Comme un jeune voyageur qui partirait découvrir l’Amérique, Li Qi Ming arrive à Wuhan par le bac. Il y retrouve sa fille, Yanhong, belle et moderne en apparence. Mais son père a gardé une capacité d’espoir et d’émerveillement que la fille n’a plus. Car dans le Chine de Wang Chao, les disparités sont économiques mais également générationnelles. Il est venu chercher son fils disparu, il trouve une fille prostituée qui a honte de la condition de vie qu’elle a tant désirée.
La femme de Li Qi Ming est malade, elle veut revoir son fils avant de mourir. Il est instituteur et fait partie d’une génération où l’on s’entraide encore car cette même génération a vécu la Révolution Culturelle et ses cortèges de victimes sous Mao. Il rencontre ainsi un policier qui va l’épauler dans ses investigations. Wang Chao a décidé de bien distinguer les deux classes d’âge : il filme le père et son nouvel ami dans le même cadre, alors que Yanhong est perdue dans la foule des vélos et des êtres humains. Père et fille ne peuvent comprendre les choix de vie de chacun : elle a choisi une ville anonyme, lui n’a pas choisi de vivre à la campagne (il a été contraint de s’y rendre dans sa jeunesse pour être « rééduqué ») mais y a creusé son trou et fait profiter le village de ses connaissances.
La question de la transmission était déjà au cœur de L’Orphelin d’Anyang où une prostituée abandonnait son enfant à un chômeur contre une partie de sa paye. C’est encore ici une Chine où la croissance économique n’a pas fait que des heureux : le vieil instituteur tente de comprendre la vie de sa fille sans en percevoir le glauque. Celle-ci tente de la lui cacher en en comprenant que trop bien la misère. Il est impossible dans ces conditions de transmettre des valeurs, d’enseigner un mode de vie pour l’instituteur. Il n’est ni moralisateur, ni méprisant. Il a un but, trouver son fils, et restera en dehors d’une société urbaine qu’il ne connaît pas et dont l’anonymat renvoie à l’absence de l’être aimé. Le travail sur les sons citadins ajoute d’ailleurs à la particularité d’une atmosphère bouillonnante et cloisonnante à la fois, tant le bruit est vivant et perd les humains qui y sont plongés.

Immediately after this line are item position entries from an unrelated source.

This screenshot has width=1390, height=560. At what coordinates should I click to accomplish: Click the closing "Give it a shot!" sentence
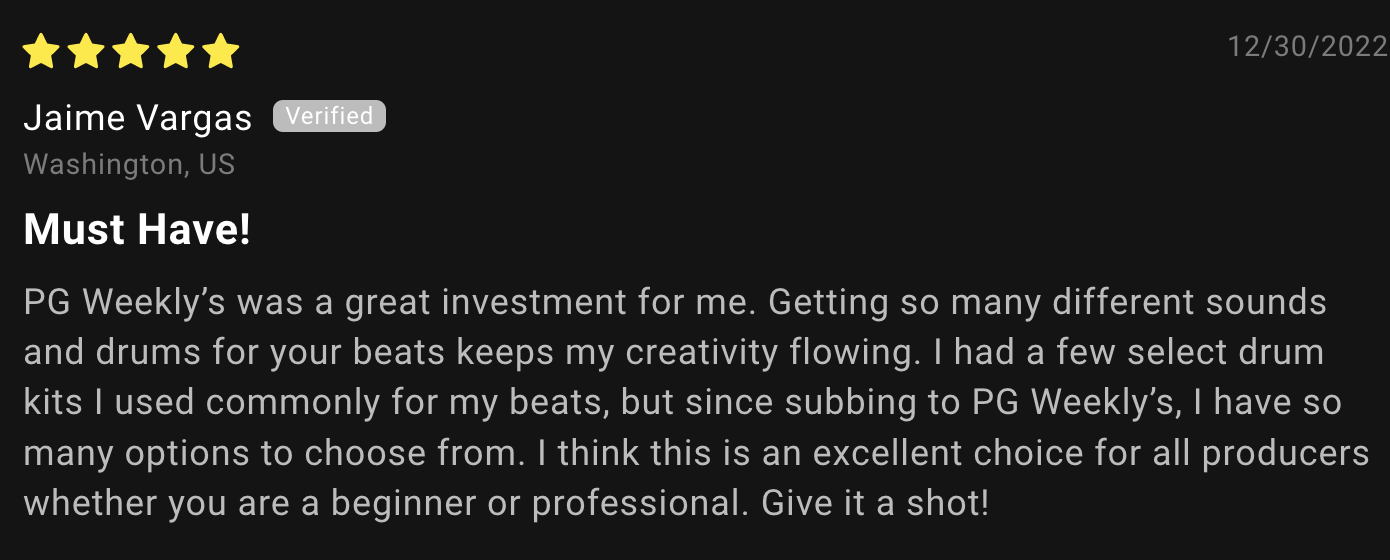click(x=875, y=503)
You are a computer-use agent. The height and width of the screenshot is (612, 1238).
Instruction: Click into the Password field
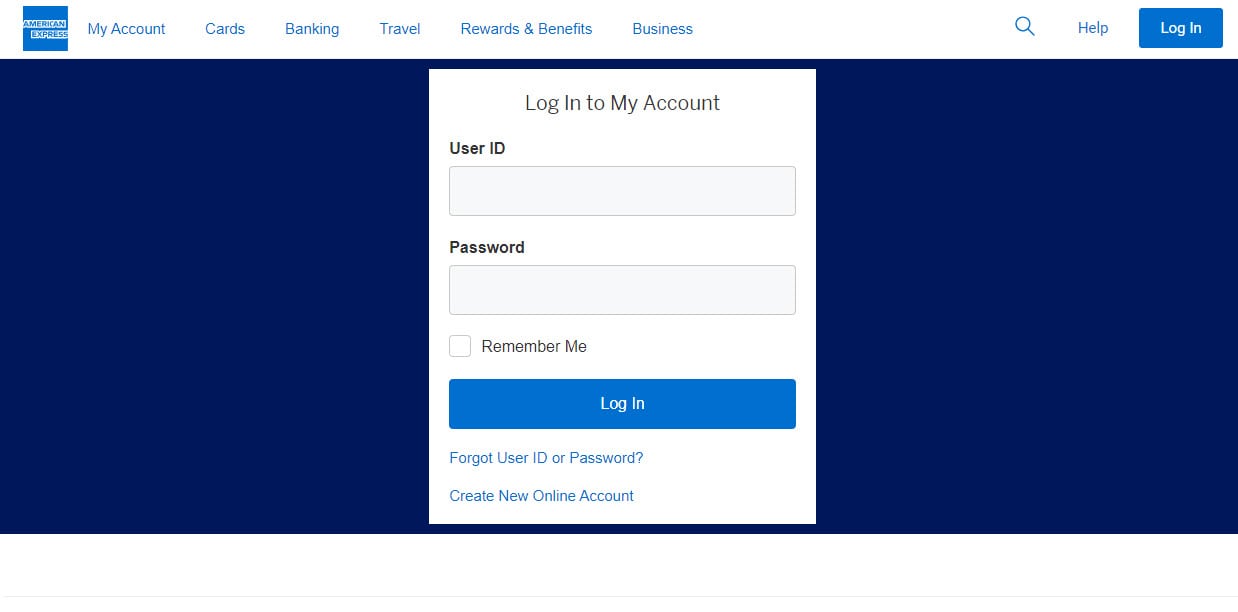(x=622, y=290)
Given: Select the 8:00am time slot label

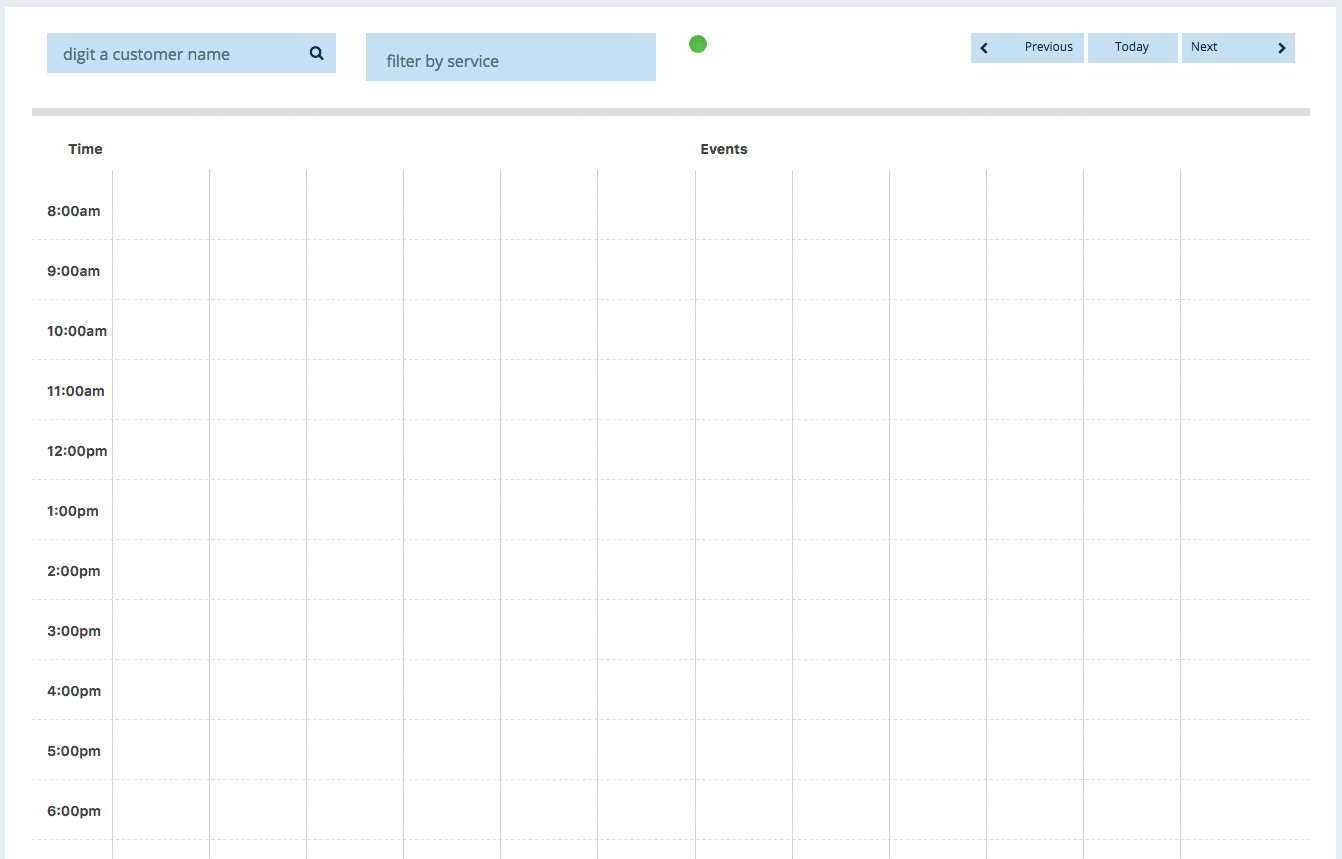Looking at the screenshot, I should click(73, 211).
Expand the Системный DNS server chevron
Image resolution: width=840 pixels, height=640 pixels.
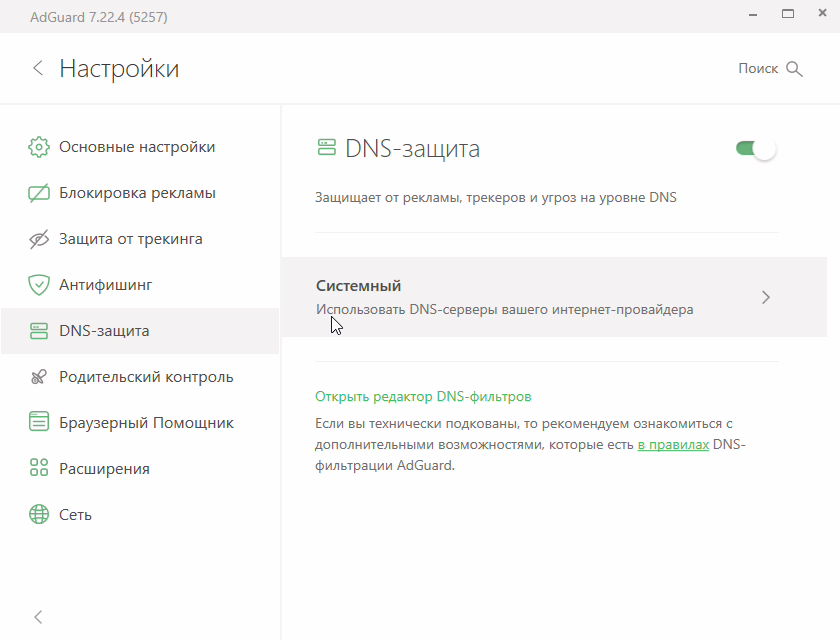pos(766,297)
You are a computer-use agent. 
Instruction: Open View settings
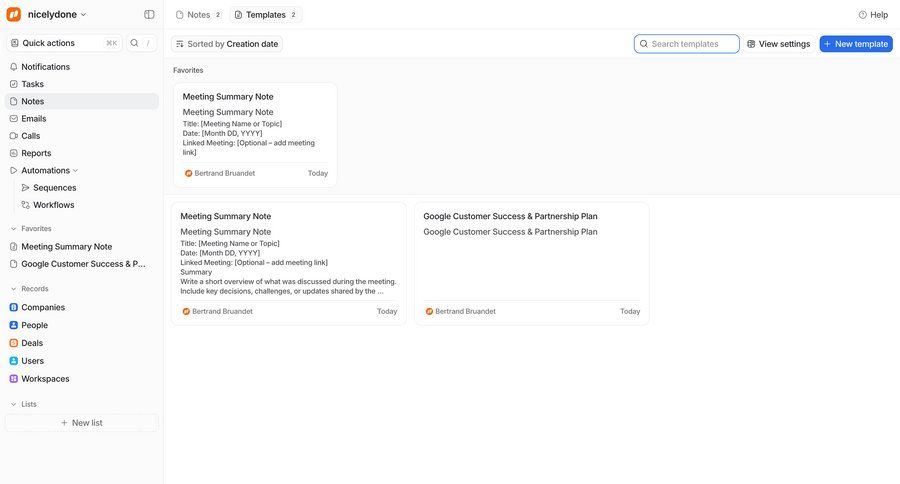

Wang Chao insiste en ce sens sur la notion de transport, ou plutôt de passage : Li Qi Ming arrive par la mer, se déplace à vélo ou en voiture, il n’est jamais installé dans la ville, elle-même en mouvement permanent, sans aucune notion de repos ou de tranquillité. En transit, le protagoniste cherche, acteur d’un rituel, jusqu’au moment où il connaîtra la vérité. Le réalisateur chinois nous montre une Chine de gratte-ciels, d’activités, mais tous ces symboles de modernité sont, en quelque sorte, cassés par l’irréparable fossé politique entre les générations, et l’immense fossé économique encore existant entre les êtres. Cette Chine-là est schizophrène : les robes élégantes qu’on y porte le sont pour travailler dans un lupanar, et les jeunes filles amatrices de sous-vêtements n’ont ni douche ni eau courante.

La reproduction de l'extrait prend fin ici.